My kids do it/were taught differently, so I guess things are coming around again, like fashion!
Yep me too, about 20 years ago. We didn't bother with sticking a zero on the front that was pretty obvious.
Also this is how it was thought in the old books from back in the 50s and 60s that my dad showed me.
As far as I'm aware this is 'proper' long division.
 

qwerty321

Member
I'm 22 and I remember doing this method a little bit when I was in the tail end of primary school. Never really understood it or got the hang of it though.
 

tvbox

Distinguished Member
It's called long division because it's long. I use the same 'bus shelter' method, but keep it compact and ignore the zeros and the subtracting... well I right it in small next to the next number if that makes sense. This just writes out the subtracting part
 

Iccz

Member
It's annoying how you have to go through the steps on things like this at school. I remember algebra "2x + 8 = 22 ... what is x?" Would be able to get the answer instantly, but apparently you have to work it out... without just working it out in your head. So you have to balance it etc and show your workings... it's silly because it doesn't matter how you work it out, as long as you work it out!
Hated the whole "rules" thing about a lot of maths.
 

richard plumb

Distinguished Member
its just that its long-winded and a bit confusing looking. Looking at it some more, it just looks like it moves the 'remainder' calculation to a separate step.

So you ignore the remainder, but then you re-multiply, then subtract, which gives you the remainder, then you bring the next digit down.

We just did '42 divided by 25 = 1, remainder 17. carry the 17 to the next digit gives you 175. 175 divided by 25 = 7. Answer 17'

My son has learnt this method (they call it 'bus stop') so I'm hoping they're just showing this as an alternative method
 

richard plumb

Distinguished Member
So for the example used of 425 divided by 25, I would have been able to write '17' down virtually instantly at 11 years old - and having worked it out using mental arithmetic. And I was not unique in that ability, such was the standard of the teaching in those days.


(Stands by mi' bed ready to get shot down)
425/25 is just an example though to describe the method with simple numbers. You'd use it with more complex sums. You know 68779/37 off the top of your head? :devil:

I get your point though. I do encourage my kids to look around the problem.

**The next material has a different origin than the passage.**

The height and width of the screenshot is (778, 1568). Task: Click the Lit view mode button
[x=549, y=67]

Don't brute force it, think of numbers as objects you can manipulate. eg when he was trying to work out 70 divided by 14, I quietly pointed out that if you double 70, you get 140... and then he was off.
 
richard

No. But i very readily can recognise that there are:

4 x 25 in 100.

4 x 100 in 400

and finally 1 x 25 in 25

I also, from my learned off pat tables know that 4 x 4 = 16.

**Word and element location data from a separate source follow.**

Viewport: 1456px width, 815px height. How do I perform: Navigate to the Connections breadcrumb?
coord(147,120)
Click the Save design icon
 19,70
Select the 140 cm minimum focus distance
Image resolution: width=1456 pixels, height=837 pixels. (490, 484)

So the answer must be 16 + 1 items of 25 or 17 of them.

And I can confirm that simple arithmetic like this, can be done in my head.

I can't do the sum 68779/37 in my head. If it is perfectly divisible without any remainder, then from my knowledge of multiplication tables, I can tell you that the answer would end in a 7.

That's about it really.
 

Iccz

Member
richard

No. But i very readily can recognise that there are:

4 x 25 in 100.

4 x 100 in 400

and finally 1 x 25 in 25

I also, from my learned off pat tables know that 4 x 4 = 16.

So the answer must be 16 + 1 items of 25 or 17 of them.

And I can confirm that simple arithmetic like this, can be done in my head.

I can't do the sum 68779/37 in my head. If it is perfectly divisible without any remainder, then from my knowledge of multiplication tables, I can tell you that the answer would end in a 7.

That's about it really.
That is why they teach methodolgy using simple sums first, to help familiarise people with the methods of getting to the answer if they are unable to do it quickly in their head their own way.

Just like with solving equations algebraically. Most people can work out simple things like "x - 5 = 3", so don't need to apply their methods, but the reason it is taught and forced on people is so they learn to apply the methods to work it out. I don't agree with it myself, but it does help people to learn how to do these things if they can't get it straight off in their head.

P.S. The answer to your sum ends in a 9 (if you round up the decimal)
 

Noggin1980

Well-known Member
425/25 is just an example though to describe the method with simple numbers. You'd use it with more complex sums. You know 68779/37 off the top of your head? :devil:

I get your point though. I do encourage my kids to look around the problem. Don't brute force it, think of numbers as objects you can manipulate. eg when he was trying to work out 70 divided by 14, I quietly pointed out that if you double 70, you get 140... and then he was off.
yeah trying to make the numbers simple is the way I do things in my head too. While I couldn't answer your 68779/37 I got pretty close in 30 seconds. Got myself confused when I tried to get the exact answer though.

37 x 1000 = 37000
37000 x 2 = 74000
100 x 37 = 3700

so 74000 - 3700 = 70300 (thats 1900 x37)
70300 - 3700 = 66600 ( thats 1800 x37)

so the answer is somewhere close to the middle of 1800 and 1900.
 

FruitBat

Well-known Member
Given an individual calculation, there may be many techniques and short-cuts that can be used. What is being taught here is not how to work out 425 divided by 25, but a methodology for division.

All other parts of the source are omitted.